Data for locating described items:
-----

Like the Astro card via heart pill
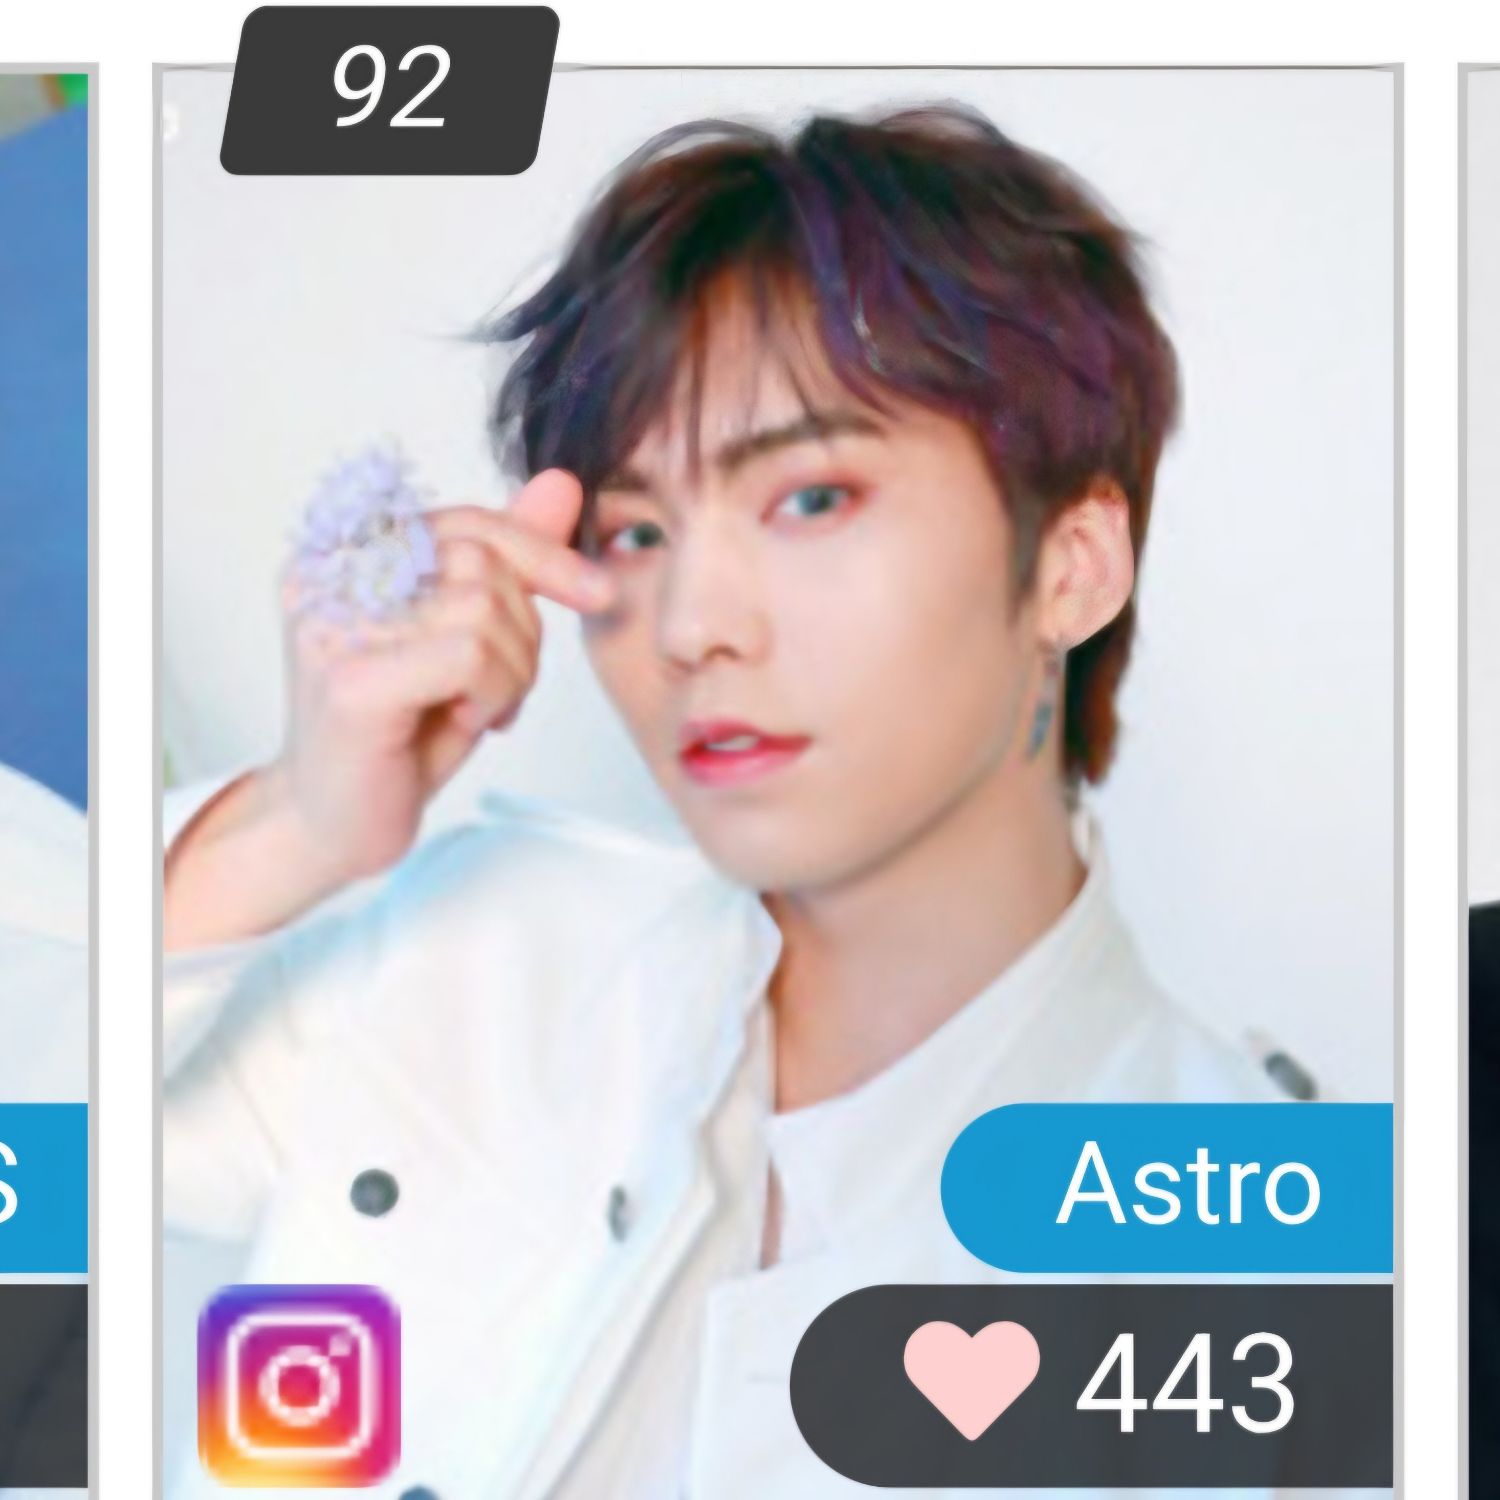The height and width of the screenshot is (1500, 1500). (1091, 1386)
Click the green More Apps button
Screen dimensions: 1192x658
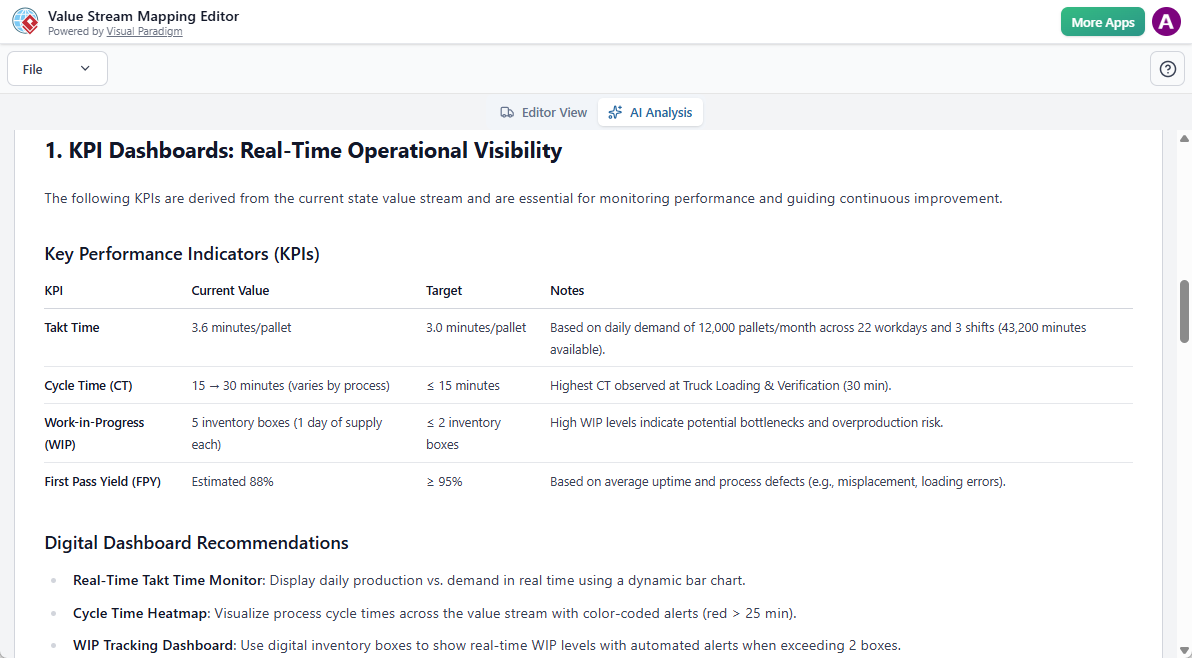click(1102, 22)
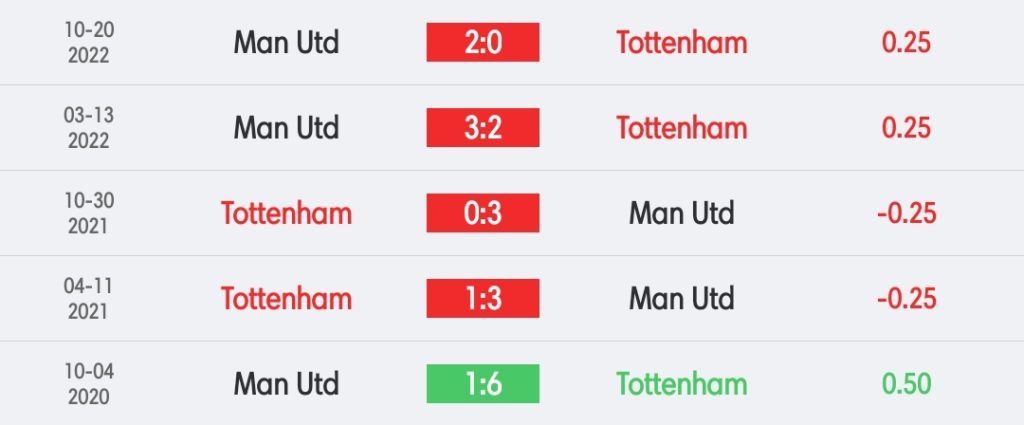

-----

## WORK REQUIRED
Reproduce all of the data above word for word, leaving out the pictures.

## RESPONSE TO THE EXERCISE
Like the Astro card via heart pill
The height and width of the screenshot is (1500, 1500). (1091, 1386)
Click the green More Apps button
Screen dimensions: 1192x658
click(1102, 22)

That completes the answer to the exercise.